SET PROBLEM: Copy the data below character for character, from the line containing "Given: Click the Colegios" down to the line containing "Open calendar picker", including both of those lines.

-- start EXTRACTED INFORMATION --

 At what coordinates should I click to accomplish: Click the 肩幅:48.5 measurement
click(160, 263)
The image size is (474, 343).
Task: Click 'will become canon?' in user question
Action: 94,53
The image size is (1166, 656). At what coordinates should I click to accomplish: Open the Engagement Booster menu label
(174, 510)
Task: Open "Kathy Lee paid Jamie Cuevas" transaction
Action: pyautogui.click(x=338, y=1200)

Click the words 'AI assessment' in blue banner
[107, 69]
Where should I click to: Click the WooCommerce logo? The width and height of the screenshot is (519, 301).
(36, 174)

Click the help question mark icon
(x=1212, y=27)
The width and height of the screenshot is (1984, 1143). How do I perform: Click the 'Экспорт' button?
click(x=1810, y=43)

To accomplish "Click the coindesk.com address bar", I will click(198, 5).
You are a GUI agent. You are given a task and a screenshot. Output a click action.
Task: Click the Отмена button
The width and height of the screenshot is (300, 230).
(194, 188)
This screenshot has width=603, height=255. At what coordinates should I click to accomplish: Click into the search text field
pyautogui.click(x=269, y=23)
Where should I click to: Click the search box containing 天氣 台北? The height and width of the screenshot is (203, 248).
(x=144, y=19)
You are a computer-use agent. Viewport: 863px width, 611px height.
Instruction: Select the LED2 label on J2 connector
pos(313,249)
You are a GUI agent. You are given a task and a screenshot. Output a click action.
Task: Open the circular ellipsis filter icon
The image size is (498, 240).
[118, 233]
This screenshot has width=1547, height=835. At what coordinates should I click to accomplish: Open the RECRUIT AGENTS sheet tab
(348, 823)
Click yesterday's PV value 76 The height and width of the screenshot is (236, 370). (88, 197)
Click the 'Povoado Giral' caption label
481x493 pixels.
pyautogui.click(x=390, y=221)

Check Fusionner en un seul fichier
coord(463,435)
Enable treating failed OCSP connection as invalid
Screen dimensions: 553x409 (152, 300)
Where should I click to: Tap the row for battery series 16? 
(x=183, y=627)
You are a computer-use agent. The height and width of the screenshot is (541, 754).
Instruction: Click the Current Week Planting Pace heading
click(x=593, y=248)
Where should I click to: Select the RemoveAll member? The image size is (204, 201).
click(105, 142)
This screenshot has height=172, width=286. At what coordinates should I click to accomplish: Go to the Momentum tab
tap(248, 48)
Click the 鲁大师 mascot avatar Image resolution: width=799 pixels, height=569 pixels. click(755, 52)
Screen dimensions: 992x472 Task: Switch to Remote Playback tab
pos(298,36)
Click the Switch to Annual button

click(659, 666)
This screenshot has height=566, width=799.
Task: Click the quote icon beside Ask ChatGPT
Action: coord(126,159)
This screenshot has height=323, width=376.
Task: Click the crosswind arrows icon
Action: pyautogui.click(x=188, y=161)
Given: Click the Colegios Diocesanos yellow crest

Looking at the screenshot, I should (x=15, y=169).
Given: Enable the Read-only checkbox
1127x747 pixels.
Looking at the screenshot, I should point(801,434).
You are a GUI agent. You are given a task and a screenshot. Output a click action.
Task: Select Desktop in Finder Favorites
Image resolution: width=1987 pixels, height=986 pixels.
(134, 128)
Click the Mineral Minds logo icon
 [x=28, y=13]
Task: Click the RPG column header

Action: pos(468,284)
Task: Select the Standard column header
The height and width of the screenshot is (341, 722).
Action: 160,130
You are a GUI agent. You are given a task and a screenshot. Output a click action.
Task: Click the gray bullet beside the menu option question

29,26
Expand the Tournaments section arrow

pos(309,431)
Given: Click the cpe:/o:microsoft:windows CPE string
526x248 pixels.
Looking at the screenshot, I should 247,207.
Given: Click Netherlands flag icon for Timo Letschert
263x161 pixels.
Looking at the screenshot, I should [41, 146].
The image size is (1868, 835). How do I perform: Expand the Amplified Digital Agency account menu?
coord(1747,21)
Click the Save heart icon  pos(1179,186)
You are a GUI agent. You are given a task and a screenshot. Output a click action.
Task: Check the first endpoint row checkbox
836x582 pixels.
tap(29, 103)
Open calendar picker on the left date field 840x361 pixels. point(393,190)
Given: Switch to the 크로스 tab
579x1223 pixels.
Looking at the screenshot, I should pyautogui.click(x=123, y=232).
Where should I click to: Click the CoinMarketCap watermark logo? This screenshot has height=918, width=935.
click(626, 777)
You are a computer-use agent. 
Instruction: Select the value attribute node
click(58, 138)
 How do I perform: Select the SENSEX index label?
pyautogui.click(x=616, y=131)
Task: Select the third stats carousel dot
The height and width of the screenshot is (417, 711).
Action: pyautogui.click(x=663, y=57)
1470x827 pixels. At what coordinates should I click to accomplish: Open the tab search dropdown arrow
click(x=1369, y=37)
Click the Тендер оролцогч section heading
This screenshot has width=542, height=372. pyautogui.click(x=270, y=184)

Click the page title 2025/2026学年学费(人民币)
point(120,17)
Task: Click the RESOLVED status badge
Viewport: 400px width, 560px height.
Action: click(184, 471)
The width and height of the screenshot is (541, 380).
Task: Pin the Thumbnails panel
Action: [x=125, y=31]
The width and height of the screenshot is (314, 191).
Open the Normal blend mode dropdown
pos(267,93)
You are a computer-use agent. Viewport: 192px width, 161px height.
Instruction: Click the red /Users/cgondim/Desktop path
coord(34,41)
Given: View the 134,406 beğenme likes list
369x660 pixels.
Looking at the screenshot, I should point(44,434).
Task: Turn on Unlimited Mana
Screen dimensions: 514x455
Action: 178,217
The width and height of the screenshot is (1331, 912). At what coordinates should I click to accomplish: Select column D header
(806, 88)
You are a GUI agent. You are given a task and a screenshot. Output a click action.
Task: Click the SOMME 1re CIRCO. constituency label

-- end EXTRACTED INFORMATION --

TASK ANSWER:
Given: Click the Colegios Diocesanos yellow crest

Looking at the screenshot, I should (x=15, y=169).
Given: Enable the Read-only checkbox
1127x747 pixels.
Looking at the screenshot, I should point(801,434).
You are a GUI agent. You are given a task and a screenshot. Output a click action.
Task: Select Desktop in Finder Favorites
Image resolution: width=1987 pixels, height=986 pixels.
(134, 128)
Click the Mineral Minds logo icon
 [x=28, y=13]
Task: Click the RPG column header

Action: pos(468,284)
Task: Select the Standard column header
The height and width of the screenshot is (341, 722).
Action: 160,130
You are a GUI agent. You are given a task and a screenshot. Output a click action.
Task: Click the gray bullet beside the menu option question

29,26
Expand the Tournaments section arrow

pos(309,431)
Given: Click the cpe:/o:microsoft:windows CPE string
526x248 pixels.
Looking at the screenshot, I should 247,207.
Given: Click Netherlands flag icon for Timo Letschert
263x161 pixels.
Looking at the screenshot, I should [41, 146].
The image size is (1868, 835). How do I perform: Expand the Amplified Digital Agency account menu?
coord(1747,21)
Click the Save heart icon  pos(1179,186)
You are a GUI agent. You are given a task and a screenshot. Output a click action.
Task: Check the first endpoint row checkbox
836x582 pixels.
tap(29, 103)
Open calendar picker on the left date field 840x361 pixels. point(393,190)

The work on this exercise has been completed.